Saat ingin membalikkan tubuh, Mawar justru menarik tanganku.
"Kak, please. Aku mau beli baju kampus, masa bajuku itu-itu aja."
Dia mulai memohon seperti biasanya agar aku luluh. Sejak dulu Mawar tahu kelemahanku.
Aku tetap apa adanya menjawab bahwa saat ini benar-benar tidak punya uang. Untuk berangkat ke pelatihan tata boga saja harus naik angkot, ongkosku besok bagaimana?
"Ya sudah kalau nggak ada," ujarnya sambil menerobos masuk ke kamar usai aku membuka pintu.
Tidak bisa kuhentikan, dia langsung membuka lemari pakaianku tanpa izin.
Tangannya memegang sebuah baju gamis hadiah dari Zahra sebagai kado ulang tahunku lima bulan lalu, bahkan belum pernah kupakai.
Matanya berbinar karena gamis itu memang tampak mewah dan elegan. Apalagi harganya juga selangit.
"Aku pinjam, ya!" Tanpa bersuara lagi, dia langsung membawa baju itu keluar dari kamarku.
Sangat berat memberikannya, tetapi dia mengatakan cuma meminjam. Semoga dikembalikan lagi.
Aku memilih duduk karena terlalu lemas dan capek. Setelah seharian belajar membuatku ingin mengistirahatkan tubuh, tapi aku harus menyiapkan makan malam juga. Begitulah setiap hari tidak akan ada yang mau memasak walaupun mereka semua di rumah. Bukan cuma memasak, bahkan piring tadi pagi pun belum ada yang mencuci.
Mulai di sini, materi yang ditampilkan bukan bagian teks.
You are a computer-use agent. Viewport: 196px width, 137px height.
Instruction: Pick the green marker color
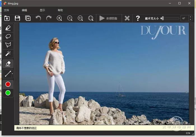[8, 93]
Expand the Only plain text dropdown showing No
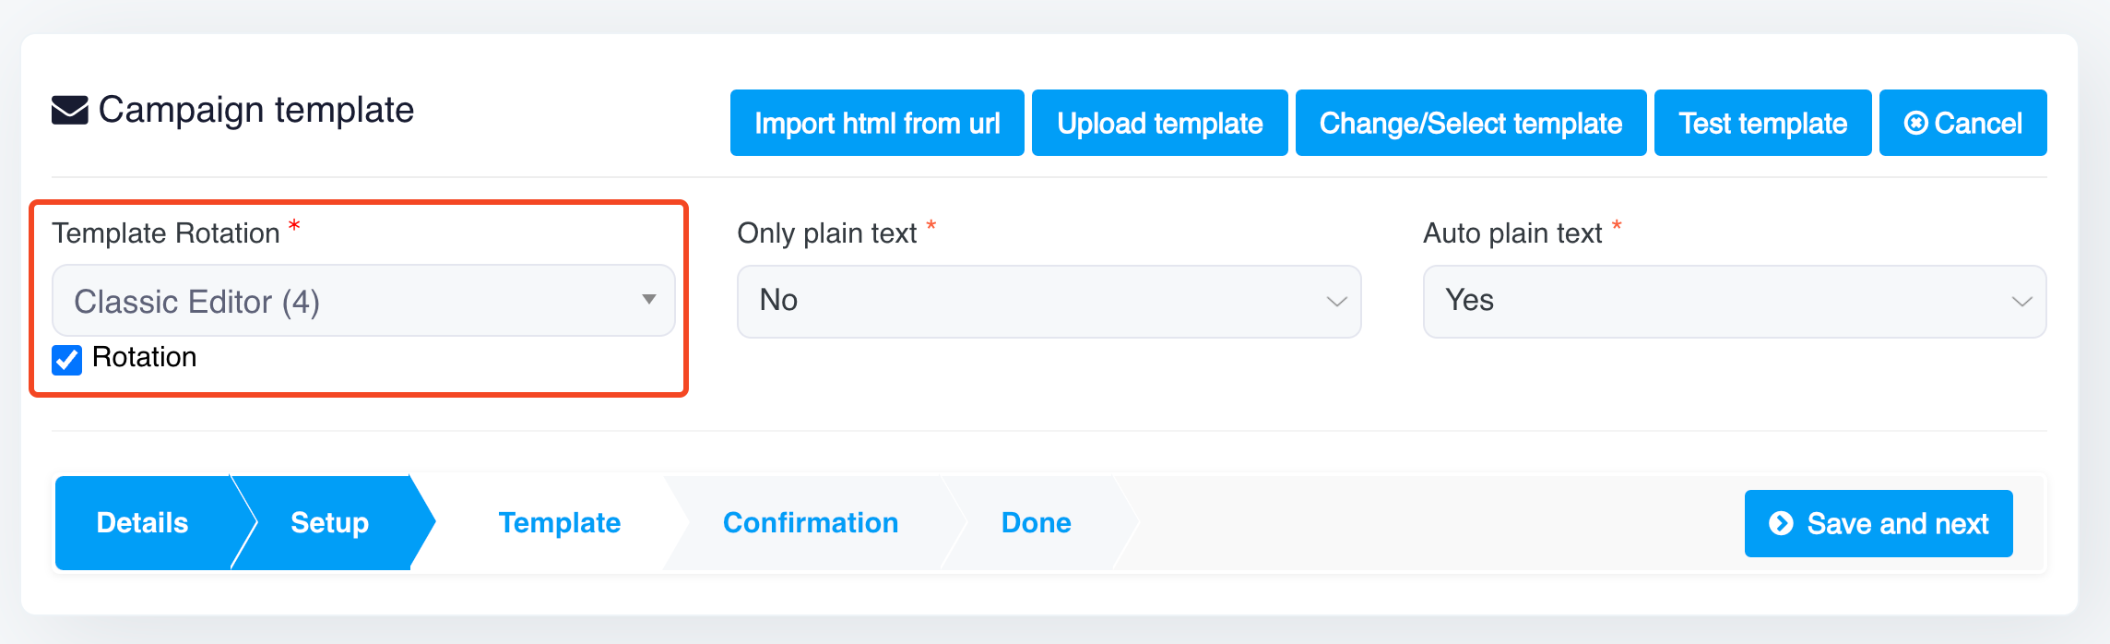2110x644 pixels. (x=1049, y=302)
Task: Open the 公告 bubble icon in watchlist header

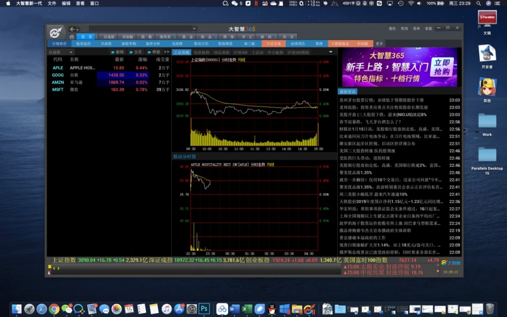Action: tap(131, 52)
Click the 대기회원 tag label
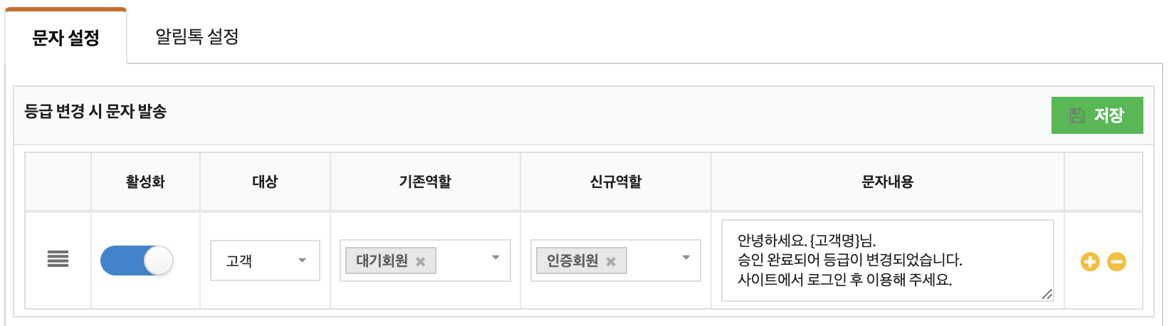This screenshot has width=1169, height=326. pos(382,261)
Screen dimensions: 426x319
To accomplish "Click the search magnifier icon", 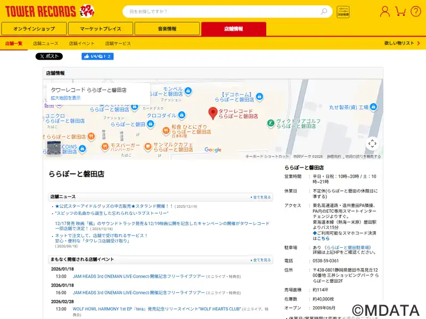I will (324, 11).
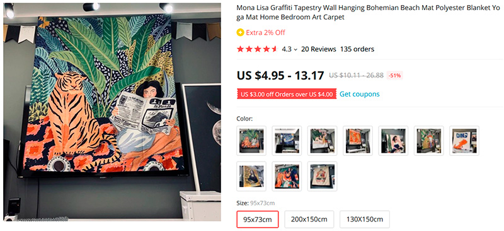Click the main tiger tapestry product image
Viewport: 504px width, 231px height.
point(112,112)
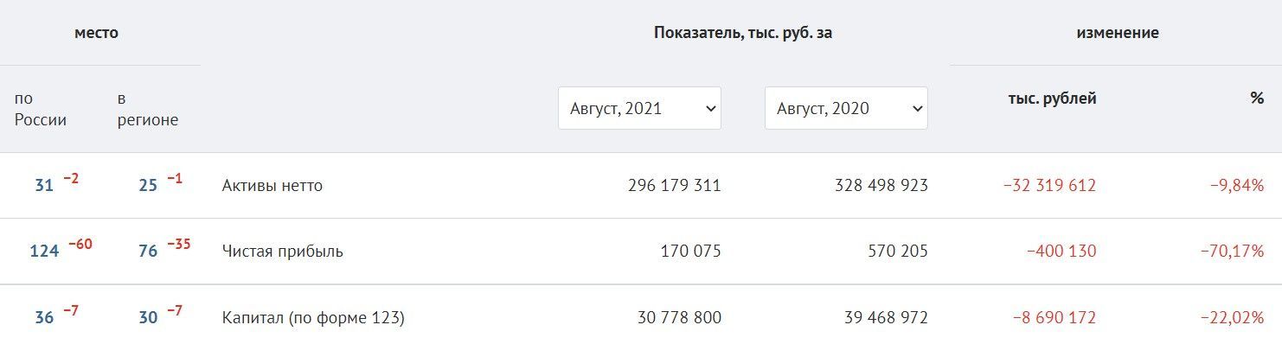Click the −70,17% change value

(1232, 252)
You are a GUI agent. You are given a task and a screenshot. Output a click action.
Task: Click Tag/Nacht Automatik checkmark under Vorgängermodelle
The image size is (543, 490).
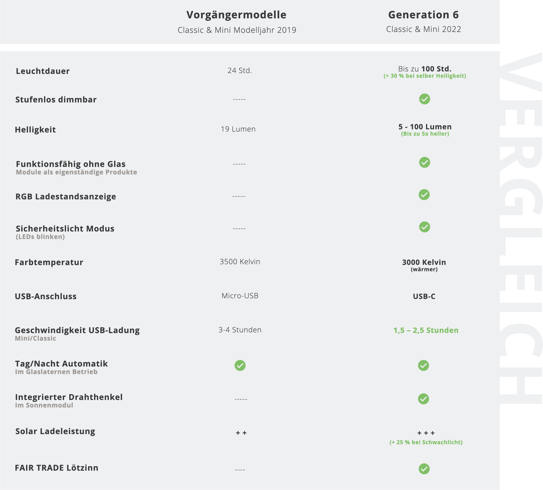pyautogui.click(x=240, y=365)
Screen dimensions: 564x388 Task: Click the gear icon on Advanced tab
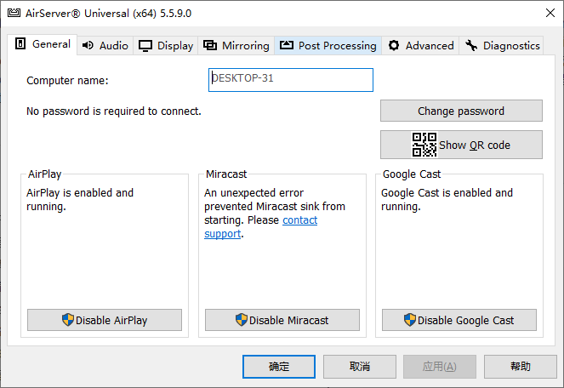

Saat melewati ruang tamu, aku melihat Emak, Kak Nisa dan Mawar. Mereka membicarakan banyak hal. Setiap berkumpul ada saja bahan yang dibahas. Tentu aku tidak mendengar apa-apa, hanya tawa yang kudengar. Walaupun samar, aku sempat mendengar suara Mawar.
"Gamisnya bagus kan, Kak? Lihat nih, ini model baru, loh."
"Kakak iri, deh," jawab Kak Nisa.
Aku tahu gamis yang Mawar maksud adalah yang diambil dari lemariku. Ingin aku bersuara, tapi urung karena mereka tidak akan peduli.
Pernah aku berpikir kenapa mereka memperlakukanku seperti ini. Aku sadar perbedaanku dengan Mawar sangatlah mencolok, bahkan aku pernah dengar ada yang mengatakan kalau aku lebih cocok jadi pembantu, sementara Mawar bagaikan ratu. Dari situ aku menyadari betapa sangat jauhnya perbedaan kami.
Daripada memikirkan ulah mereka yang sewenang-wenang, aku memilih fokus memasak apa saja yang bisa di makan malam ini.